Texto do documento
::::::::::

Ziraldo
- Ele já morreu?
- Eu não sei se ele tá vivo ou se tá morto. Só sei que chamava Adão. Então,
ajuntou lá um time e me cagoetou com a polícia.
Sérgio Cabral - Isso onde?
- Lá no Estado da Bahia.
Ziraldo - Que cidade?
- Não é cidade não, é mato mesmo, Lagoa da Onça. Aí, eu cheguei lá e um rapaz
falou comigo que era pra eu tomar cuidado que a polícia tava por ali. Eu
disse: "Pode deixar comigo que eu sei sair". Quando foi de
manhã, eu saí e matei um garrote. Quando eu tava tirando o couro do garrote,
eles me cercaram dentro de uma roda...”
Millôr - Estava matando o garrote pra comer?
- É. E aí mandaram bala em mim. Tinha um rapazinho comigo ali e ele logo
recebeu um na cabeça e caiu logo ali.
Jaguar - Era amigo, seu, esse cara?
- Era, tava comigo.
Sérgio Cabral - Num queriam nem prender, queriam era matar?
- O negócio num era prender, não. Era matar.
Ziraldo - Como é que você escapou dessa?
- Como que eu escapei? Eu saí, arrombei a cerca por baixo, cheguei por detrais dele,
dei uns dois tiros e caí fora. Eles ficaram lá, brigando umas duas horas, eles
mesmos, sozinhos. Eu fui embora. Cheguei lá, fiquei sentado, chupando melancia.
E a minha vontade era de ir lá, só escutando eles gastando bala feito diabo. E
eu quieto, quietinho lá no meu canto. depois, eu saí e fui na casa desse cara.
Num sabia de nada.
Millôr - Do Adão?
- É, desse Adão. E ele já tinha chamado a turma dele toda lá, tava tudo dentro
de casa. Eu num sabia de nada, era amigo, né? Aí, quando cheguei lá, ele
disse: "Ôpa, que que há, rapaz?” Eu digo: "nada". Ele
diz: "O que que foi aquele tiroteio?” Eu digo: "Eles
me encontraram ali e me deram uns tiros: eu dei uns dois também neles e caí
fora". Ele diz: "Ô rapaz, a tua mão num tá de calo,
não?” Olha, cê vê como que pode. A falsidade dói como o diabo... Ele de
novo: "Escuta, rapaz, sua mão num tá de calo, não?” E
eu: "Que nada, rapaz, isso é bobagem". Ele pegou a minha
mão e apertou. Quando ele apertou, eu digo: "Ô rapaz, deixa
disso". Ele disse: "Você tá preso". Eu
digo: "Preso? Olha, rapaz, eu pego você sem Deus me
ajudar".

::::::::::

Dados
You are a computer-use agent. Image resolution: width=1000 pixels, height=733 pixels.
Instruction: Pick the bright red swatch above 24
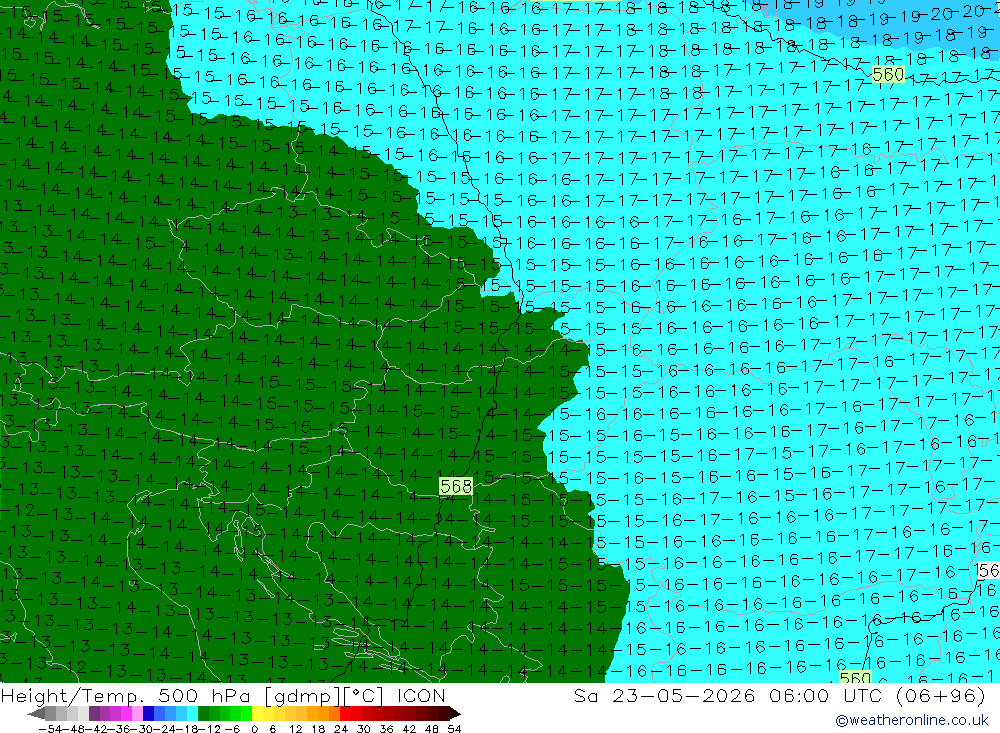click(344, 714)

::::::::::

Objetivo
Segundo a entrevista, o que o entrevistado estava fazendo quando a polícia o cercou?

Resposta
Ele estava tirando o couro de um garrote que tinha matado.